Tra queste spiccano i dipinti di Paolo Finoglio e Jusepe de Ribera, artisti che, pur con linguaggi diversi, seppero tradurre la luce e l’ombra in narrazione drammatica e profondamente umana.
Il napoletano Paolo Finoglio, ad esempio, dipinse la Sacra Famiglia del “cucito”, trasformando un tema sacro in una scena di vita quotidiana: la Vergine che cuce, San Giuseppe che veglia, un angelo che invita al silenzio, mentre il piccolo Gesù riposa. Un’opera che commuove ancora oggi per il suo naturalismo semplice e intimo.
Di tutt’altro registro è la pala con il Martirio di Sant’Orsola, sempre di Finoglio: un vortice di luce e ombra che restituisce l’attimo di massima tensione, quando il carnefice sta per colpire e le compagne della santa avanzano con coraggio, pronte al sacrificio.

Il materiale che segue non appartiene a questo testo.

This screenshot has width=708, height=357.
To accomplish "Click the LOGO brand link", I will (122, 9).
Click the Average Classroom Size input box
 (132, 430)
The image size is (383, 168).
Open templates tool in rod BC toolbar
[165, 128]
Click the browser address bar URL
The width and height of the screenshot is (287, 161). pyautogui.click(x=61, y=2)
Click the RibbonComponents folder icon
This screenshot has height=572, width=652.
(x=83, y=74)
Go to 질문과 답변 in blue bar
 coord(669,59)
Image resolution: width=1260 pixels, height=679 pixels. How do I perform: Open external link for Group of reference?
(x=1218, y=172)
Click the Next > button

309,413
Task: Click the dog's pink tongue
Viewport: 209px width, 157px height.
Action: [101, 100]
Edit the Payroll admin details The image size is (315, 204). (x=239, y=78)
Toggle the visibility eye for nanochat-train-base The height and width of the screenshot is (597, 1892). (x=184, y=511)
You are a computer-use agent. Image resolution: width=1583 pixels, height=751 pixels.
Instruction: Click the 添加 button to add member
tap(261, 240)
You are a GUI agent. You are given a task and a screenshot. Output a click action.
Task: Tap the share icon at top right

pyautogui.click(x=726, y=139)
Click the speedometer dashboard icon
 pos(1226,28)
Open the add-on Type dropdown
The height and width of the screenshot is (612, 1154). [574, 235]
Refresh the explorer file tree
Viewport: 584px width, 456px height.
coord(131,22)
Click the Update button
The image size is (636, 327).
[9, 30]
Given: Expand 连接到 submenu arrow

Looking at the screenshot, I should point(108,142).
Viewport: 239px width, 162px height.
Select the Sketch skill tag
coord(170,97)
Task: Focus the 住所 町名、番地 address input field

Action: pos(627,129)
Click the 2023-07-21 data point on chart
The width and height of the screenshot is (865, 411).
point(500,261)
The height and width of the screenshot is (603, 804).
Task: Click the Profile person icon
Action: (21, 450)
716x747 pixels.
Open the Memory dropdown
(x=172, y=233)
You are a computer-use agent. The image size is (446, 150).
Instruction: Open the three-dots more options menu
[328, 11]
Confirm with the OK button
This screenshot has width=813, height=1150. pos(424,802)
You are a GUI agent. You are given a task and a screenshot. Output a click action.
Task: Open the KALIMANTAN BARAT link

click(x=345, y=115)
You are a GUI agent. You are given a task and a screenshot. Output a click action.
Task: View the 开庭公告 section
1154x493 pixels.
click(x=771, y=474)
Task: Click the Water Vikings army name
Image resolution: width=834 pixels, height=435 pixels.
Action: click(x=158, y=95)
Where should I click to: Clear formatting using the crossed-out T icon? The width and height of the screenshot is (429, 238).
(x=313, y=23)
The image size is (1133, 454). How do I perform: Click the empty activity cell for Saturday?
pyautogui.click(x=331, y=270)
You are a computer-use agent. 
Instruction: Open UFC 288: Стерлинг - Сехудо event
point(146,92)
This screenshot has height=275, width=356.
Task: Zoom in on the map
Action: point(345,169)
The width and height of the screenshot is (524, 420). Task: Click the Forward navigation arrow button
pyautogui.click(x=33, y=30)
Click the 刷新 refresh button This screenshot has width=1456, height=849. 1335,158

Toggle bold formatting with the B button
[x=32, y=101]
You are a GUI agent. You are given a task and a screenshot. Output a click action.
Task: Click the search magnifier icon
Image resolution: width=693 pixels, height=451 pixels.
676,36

Un ulteriore tassello della presenza caravaggesca in città è il San Bartolomeo proveniente dalla chiesa di Santa Teresa, copia del celebre Apostolado di Ribera conservato al Prado. Il volto rugoso del santo, immerso nell’oscurità, parla direttamente allo spettatore con una intensità che tradisce l’uso di modelli reali, ripresi dal vero.
Questi capolavori, custoditi nel Museo diocesano di arte sacra di Lecce, non sono solo preziose testimonianze artistiche, ma anche finestre aperte su un’epoca in cui la pittura cercava verità, dramma e spiritualità.